▶ [The problem] Copy out, word for word, everything from the line containing "Open the Mode dropdown" down to the end of the items below, and leave the pictures out.

▶ [Materials provided]
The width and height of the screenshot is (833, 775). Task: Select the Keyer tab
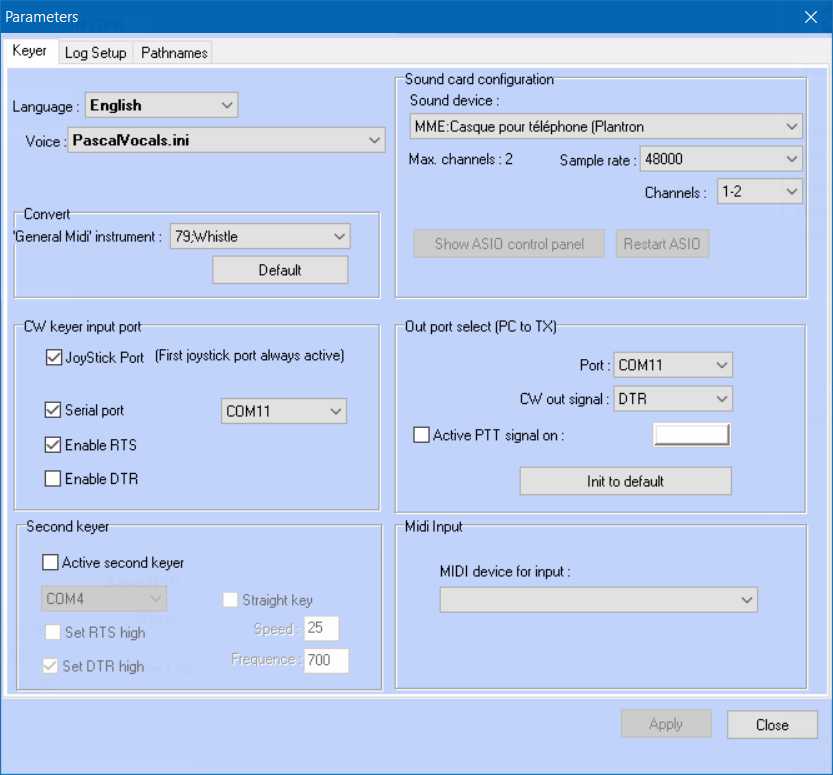point(30,52)
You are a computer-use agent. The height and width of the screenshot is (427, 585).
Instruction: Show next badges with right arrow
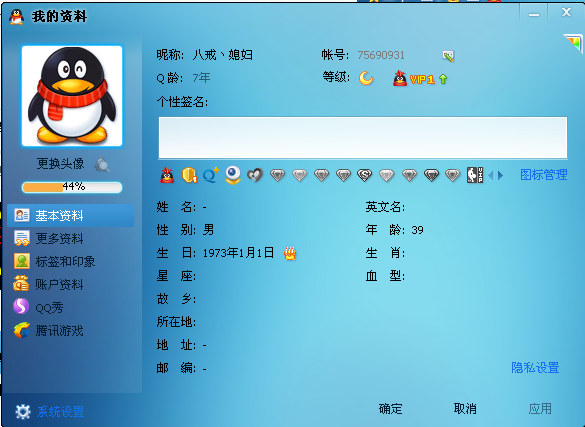(x=500, y=175)
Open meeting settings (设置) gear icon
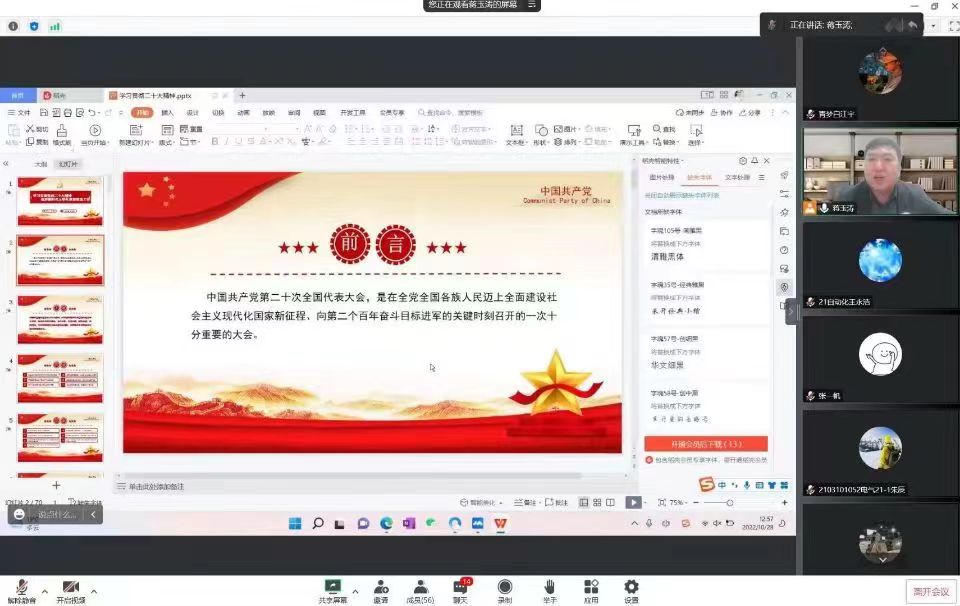The width and height of the screenshot is (960, 606). [631, 587]
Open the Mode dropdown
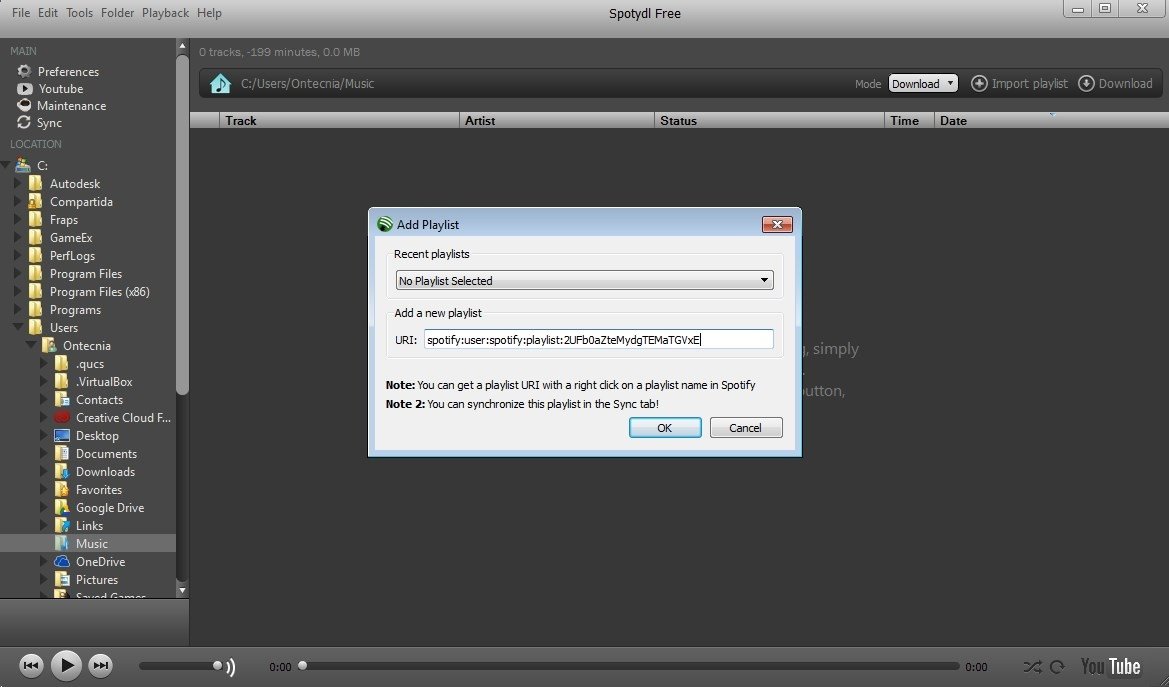Viewport: 1169px width, 687px height. 923,84
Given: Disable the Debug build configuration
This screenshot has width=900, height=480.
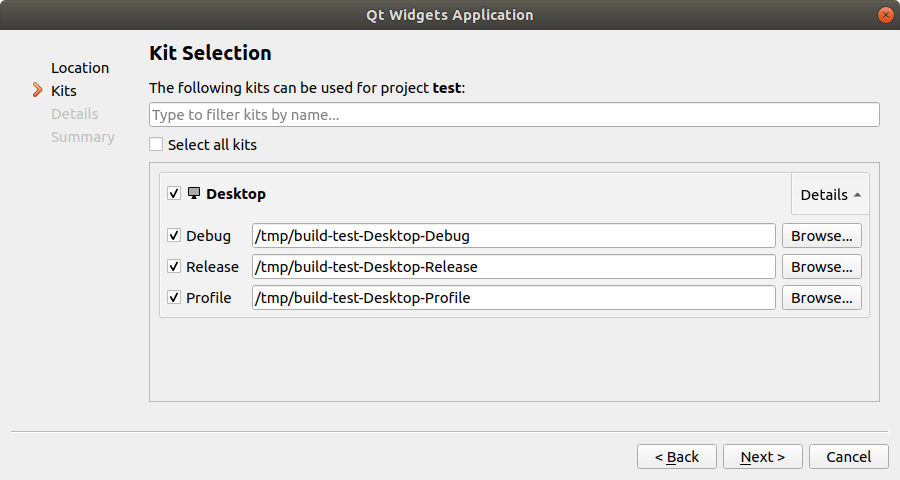Looking at the screenshot, I should pos(174,236).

▶ [Solved problem]
Open the Mode dropdown
Viewport: 1169px width, 687px height. 923,84
Given: Disable the Debug build configuration
This screenshot has width=900, height=480.
Looking at the screenshot, I should pos(174,236).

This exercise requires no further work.